A basic element of a petfood safety program is a plant schematic that depicts the flow of people and products. Process and product flows are important considerations in the development, implementation and maintenance of a plant's HACCP (hazard analysis critical control points) program. Understanding employee and product flow helps identify potential product contamination points and then develop the means to prevent that contamination from occurring.
Food products, including petfoods, typically undergo a process to reduce the presence of pathogens. This process may involve cooking (hence the term cook side vs. raw side), pasteurization, washing and so forth. It is imperative that finished product be protected from cross-contamination (e.g., situations where allergen ingredients, additives or raw ingredients could come into unplanned contact with finished product).
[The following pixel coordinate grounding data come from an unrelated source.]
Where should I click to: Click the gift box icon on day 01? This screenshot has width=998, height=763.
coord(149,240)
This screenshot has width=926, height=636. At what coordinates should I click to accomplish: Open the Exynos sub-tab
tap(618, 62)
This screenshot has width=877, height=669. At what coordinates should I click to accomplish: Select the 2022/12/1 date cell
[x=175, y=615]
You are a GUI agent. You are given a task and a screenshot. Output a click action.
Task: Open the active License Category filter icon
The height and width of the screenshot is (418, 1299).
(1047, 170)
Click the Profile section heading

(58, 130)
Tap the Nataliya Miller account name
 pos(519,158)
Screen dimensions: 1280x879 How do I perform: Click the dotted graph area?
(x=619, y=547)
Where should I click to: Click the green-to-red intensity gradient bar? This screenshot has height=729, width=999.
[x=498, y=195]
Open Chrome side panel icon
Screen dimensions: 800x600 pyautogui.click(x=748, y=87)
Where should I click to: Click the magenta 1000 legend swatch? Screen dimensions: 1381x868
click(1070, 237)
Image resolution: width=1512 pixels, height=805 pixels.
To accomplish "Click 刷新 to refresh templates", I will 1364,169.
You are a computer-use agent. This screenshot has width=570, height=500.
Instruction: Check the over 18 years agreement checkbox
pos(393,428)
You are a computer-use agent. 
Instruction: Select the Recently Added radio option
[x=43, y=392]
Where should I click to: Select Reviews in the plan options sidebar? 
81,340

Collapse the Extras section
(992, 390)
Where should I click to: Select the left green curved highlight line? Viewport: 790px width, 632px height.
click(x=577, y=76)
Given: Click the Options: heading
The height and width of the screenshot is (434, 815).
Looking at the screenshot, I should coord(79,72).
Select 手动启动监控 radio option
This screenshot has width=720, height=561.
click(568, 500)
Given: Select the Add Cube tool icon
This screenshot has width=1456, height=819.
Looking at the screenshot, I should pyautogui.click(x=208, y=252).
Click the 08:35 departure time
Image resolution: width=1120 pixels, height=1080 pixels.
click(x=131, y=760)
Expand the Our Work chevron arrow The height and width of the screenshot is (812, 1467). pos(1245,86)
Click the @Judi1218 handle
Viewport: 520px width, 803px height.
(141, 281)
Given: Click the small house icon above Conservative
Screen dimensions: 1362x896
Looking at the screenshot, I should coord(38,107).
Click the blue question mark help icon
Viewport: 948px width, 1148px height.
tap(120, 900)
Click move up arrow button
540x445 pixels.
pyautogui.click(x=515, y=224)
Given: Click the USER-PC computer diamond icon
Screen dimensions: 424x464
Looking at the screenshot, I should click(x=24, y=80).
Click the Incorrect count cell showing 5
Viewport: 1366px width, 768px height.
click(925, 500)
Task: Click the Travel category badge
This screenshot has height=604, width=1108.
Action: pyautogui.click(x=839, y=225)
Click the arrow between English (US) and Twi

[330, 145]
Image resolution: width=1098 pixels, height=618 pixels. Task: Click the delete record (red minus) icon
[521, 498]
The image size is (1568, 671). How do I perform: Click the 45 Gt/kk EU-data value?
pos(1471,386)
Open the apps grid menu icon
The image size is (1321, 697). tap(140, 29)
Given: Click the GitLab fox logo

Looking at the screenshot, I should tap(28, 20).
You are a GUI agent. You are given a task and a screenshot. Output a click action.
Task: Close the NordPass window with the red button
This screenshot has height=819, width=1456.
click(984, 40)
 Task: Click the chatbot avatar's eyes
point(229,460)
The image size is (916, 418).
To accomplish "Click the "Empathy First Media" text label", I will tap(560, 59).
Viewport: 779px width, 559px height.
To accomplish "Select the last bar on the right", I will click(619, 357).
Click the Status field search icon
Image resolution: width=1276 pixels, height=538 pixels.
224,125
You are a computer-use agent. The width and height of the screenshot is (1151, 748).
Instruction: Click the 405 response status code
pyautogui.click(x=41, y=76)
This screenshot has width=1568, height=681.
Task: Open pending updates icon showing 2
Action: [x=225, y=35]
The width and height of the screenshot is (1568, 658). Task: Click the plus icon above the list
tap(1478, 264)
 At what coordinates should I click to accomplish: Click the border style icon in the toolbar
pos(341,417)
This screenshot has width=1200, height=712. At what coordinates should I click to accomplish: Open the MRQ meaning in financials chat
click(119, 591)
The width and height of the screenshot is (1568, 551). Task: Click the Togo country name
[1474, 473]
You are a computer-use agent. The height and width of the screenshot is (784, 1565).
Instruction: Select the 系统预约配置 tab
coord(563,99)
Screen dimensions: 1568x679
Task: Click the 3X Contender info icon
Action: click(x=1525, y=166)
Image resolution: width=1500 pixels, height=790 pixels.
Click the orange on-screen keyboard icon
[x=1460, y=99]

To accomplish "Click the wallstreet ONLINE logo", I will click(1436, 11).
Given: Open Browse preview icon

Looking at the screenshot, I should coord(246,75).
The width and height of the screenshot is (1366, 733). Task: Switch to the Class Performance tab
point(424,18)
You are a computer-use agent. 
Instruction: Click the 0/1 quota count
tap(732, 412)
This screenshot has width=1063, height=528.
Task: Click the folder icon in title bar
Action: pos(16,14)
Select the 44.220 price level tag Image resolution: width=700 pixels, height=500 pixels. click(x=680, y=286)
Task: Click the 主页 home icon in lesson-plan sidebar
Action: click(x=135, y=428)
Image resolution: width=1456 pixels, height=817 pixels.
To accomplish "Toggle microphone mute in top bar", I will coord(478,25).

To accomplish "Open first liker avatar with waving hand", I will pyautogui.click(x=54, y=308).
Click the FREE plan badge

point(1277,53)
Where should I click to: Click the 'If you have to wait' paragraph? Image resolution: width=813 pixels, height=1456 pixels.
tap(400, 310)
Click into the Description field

The risk of cross-contamination is greatly reduced through the elimination of product crossovers and backtracking. Ideally, a one-way flow should be maintained so finished products do not enter back into the raw-product side.
Employees can act as vehicles for transporting microbial contamination. This contamination can be carried on their clothing, shoes and tools. For this reason, plant management often segregates employees between the raw side of production and the cooked side of production.
Segregation can more often than not be achieved through the use of different employee entrances, travel paths and uniforms between the raw and cooked sides of production.
In the absence of employee segregation, other controls such as foot baths, hand washing and uniform change areas between raw and cooked sides of production will help reduce cross-contamination risks.
Raw materials may be contaminated by a variety of pathogens so they must not make contact with finished product. Ideally, there is segregation between raw material and finished product storage and handling areas. In addition, there should be separate routes for raw material and finished product travel. Any area where these routes cross over should be assessed to determine if cross-contamination is a risk. For example, raw meat traveling in a tote may result in contamination of the floor. If a tote with finished product travels across that same floor, the contaminants will likely end up on the tote's wheels and subsequently on the product itself.
Using the plant schematic
A plant schematic diagram that indicates the flows of finished and raw products as well as employee traffic is an essential component of your company's HACCP program. The schematic must include the flows of all ingredients and packaging materials from the moment they are received through storage, preparation, processing, packaging, finished product holding and shipping. Employee movement throughout the establishment, including change rooms, washrooms and lunchrooms, must also be identified. This diagram should be a plant's primary tool for identifying potential cross-contamination hazards. Once identified, these hazards can be addressed and controlled though the development of the remaining elements of the HACCP program.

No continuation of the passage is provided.